I read with despair in the Gazette & Herald of March 6 that the old chestnuts of putting 20mph limits in the Market Place and Long Street in Devizes are once again being warmed-up by Wiltshire Council.

These roads are rarely, if ever, capable of being traversed at anything significantly over 20mph when it would be an issue of safety to exceed that speed, by anyone who would take note of such limits.

Both are equipped with obstructions to prevent comfortable traverse at almost any speed: parked vehicles (legally and otherwise); sinuous bends around the Town Hall; two zebra crossings; a number of razor-edged kerbs encouraging vehicles to give the pedestrians behind them a wide berth; several side roads with insufficient radius on the corners (eg Hillworth Road and Bridewell Street) and, of course, the obligatory potholes and incipient sink holes.

Add to this the fact that for most of their length they are equipped with the widest pavements in Devizes, giving plenty of safe space for pedestrians.

We are constantly being reminded of shortages of funds for proper road maintenance and yet we can apparently afford to squander money plastering the townscape and countryside with (often incorrect, obscured and poorly if ever maintained) signage for arbitrary, inconsistent and largely pointless speed limits, and for paving over a chunk of The Green for a cycle path from nowhere to nowhere.

With the roads in their present state it is the potholes and the necessity for swerving round them that are dangerous, not speed, and the potholes are genuinely life threatening to cyclists.

When the potholes are masked by extensive pools of standing water (which seem to hang around long after any effective drainage system would have dealt with them) the danger is magnified.

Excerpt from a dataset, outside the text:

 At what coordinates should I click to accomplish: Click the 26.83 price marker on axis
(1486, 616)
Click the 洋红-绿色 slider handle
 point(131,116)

Imposing unnecessary speed limits exposes the whole notion of limits to ridicule and limits are no guarantee of safety.

They are certainly not an acceptable substitute for proper road design and provision which those who pay for them have a right to expect.

The tree-sitters and other ‘eco-terrorists’, to whom the nation seems to have surrendered, are no doubt now employed by the councils, which would explain both the lack of proper roads and the constant drive to eliminate wealth-generating mobility.

Brian W Smith, Wick Lane, Devizes.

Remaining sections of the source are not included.